終わるシアワセ
「冗談だよ。」
これが、ゆーくんの口癖。
私だけが知ってる、特別なこと。
・・・なんだろ、さっきから、視線を感じる。
彼女は、帰ってきた幼馴染みの家に向かっていた。
平凡すぎて、気づかなかった。
密かに迫る、破壊の足音に。
「・・・気のせい、かな。」
家を出てから、ずっと、誰かにつけられてる気がする。
・・・へへ、自意識過剰・・・かな。
でも、きっと大丈夫。
ドラマや小説であるようなことは絶対にない。
だって、そんなのあるわけがない。
小学生の頃だって、近くで不審者が出たから気をつけるように、なんて言われても、生徒の誰一人も、そんな人とは出会わなかった。
だから、今日も大丈夫。きっと。
ほら、もうすぐそこに、ゆーくんの家が・・・
「・・・え?あ、」
「こんにちは。ふふっ。」
「青菜さん・・・。」
青菜由織が、そばにいた。
「どうしたの?青菜さん。

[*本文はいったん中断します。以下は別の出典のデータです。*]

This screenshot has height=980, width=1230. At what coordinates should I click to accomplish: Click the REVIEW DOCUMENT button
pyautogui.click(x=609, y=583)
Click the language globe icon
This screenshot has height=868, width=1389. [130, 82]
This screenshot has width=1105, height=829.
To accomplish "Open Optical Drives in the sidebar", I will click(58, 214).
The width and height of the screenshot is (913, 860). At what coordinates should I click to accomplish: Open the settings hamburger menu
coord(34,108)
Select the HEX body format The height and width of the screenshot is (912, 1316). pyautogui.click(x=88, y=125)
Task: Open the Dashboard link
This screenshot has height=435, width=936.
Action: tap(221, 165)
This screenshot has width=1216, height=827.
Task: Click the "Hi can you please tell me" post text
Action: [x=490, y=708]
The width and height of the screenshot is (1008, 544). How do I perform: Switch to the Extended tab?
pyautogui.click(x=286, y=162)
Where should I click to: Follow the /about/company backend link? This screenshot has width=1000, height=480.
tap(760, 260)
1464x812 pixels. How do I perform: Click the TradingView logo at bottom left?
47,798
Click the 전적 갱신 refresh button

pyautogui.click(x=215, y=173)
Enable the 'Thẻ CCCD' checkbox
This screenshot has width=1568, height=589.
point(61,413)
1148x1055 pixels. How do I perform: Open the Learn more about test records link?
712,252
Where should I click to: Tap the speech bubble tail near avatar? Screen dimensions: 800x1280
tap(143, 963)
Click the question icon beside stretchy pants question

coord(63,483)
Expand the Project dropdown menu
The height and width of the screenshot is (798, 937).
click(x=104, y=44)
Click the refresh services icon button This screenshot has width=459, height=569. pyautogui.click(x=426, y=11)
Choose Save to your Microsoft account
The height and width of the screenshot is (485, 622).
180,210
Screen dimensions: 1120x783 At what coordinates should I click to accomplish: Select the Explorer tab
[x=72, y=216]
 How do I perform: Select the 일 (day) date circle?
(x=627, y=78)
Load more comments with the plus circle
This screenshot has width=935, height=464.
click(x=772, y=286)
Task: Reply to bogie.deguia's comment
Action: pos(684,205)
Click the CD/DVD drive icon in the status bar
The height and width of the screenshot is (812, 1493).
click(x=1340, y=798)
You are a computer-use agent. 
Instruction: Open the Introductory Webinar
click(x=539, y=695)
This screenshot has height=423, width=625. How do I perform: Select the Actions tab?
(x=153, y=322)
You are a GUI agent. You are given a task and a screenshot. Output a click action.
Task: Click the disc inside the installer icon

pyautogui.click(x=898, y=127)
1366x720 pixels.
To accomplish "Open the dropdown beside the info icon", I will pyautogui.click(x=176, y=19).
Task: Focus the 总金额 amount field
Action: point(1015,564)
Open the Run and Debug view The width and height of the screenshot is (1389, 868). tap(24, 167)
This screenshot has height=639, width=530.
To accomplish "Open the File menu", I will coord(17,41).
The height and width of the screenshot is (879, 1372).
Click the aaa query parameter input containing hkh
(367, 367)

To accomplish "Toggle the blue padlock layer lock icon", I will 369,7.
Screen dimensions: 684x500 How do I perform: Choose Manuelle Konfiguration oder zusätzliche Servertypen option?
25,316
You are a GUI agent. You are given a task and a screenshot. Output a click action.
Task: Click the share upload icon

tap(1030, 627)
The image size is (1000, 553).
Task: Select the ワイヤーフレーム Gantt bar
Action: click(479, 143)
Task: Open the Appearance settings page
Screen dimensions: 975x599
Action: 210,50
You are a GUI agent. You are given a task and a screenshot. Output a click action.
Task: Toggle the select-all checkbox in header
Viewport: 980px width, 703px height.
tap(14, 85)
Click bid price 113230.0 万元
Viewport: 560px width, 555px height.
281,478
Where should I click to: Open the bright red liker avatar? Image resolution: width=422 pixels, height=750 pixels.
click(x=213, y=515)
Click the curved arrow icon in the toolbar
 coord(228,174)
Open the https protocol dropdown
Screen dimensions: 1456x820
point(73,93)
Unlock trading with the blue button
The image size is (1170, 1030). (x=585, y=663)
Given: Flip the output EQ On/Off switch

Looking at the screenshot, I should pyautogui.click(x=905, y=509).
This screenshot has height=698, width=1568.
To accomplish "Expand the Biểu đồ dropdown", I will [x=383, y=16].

」
家がこの辺なのかな・・・。見たことないけど。
「・・・青菜さん?」
「・・・・。」
ただずっと、だまり続ける青菜さん。
すると、急に喋りだした。
「待っててね西川くんきっと救ってみせるから。」
「え?」
「こんなの、すぐに殺せるよ。ふふっ。」
そう柔らかく微笑んだあと、見えなかった右手から、金槌が見えた。
それを、私の方へ、振りかざして・・・。
「い、いやああぁああ!!」
よく分からない鈍い音がした後、私は意識を手放した。
金槌を振り上げるときの、青菜さんの笑顔が怖かった。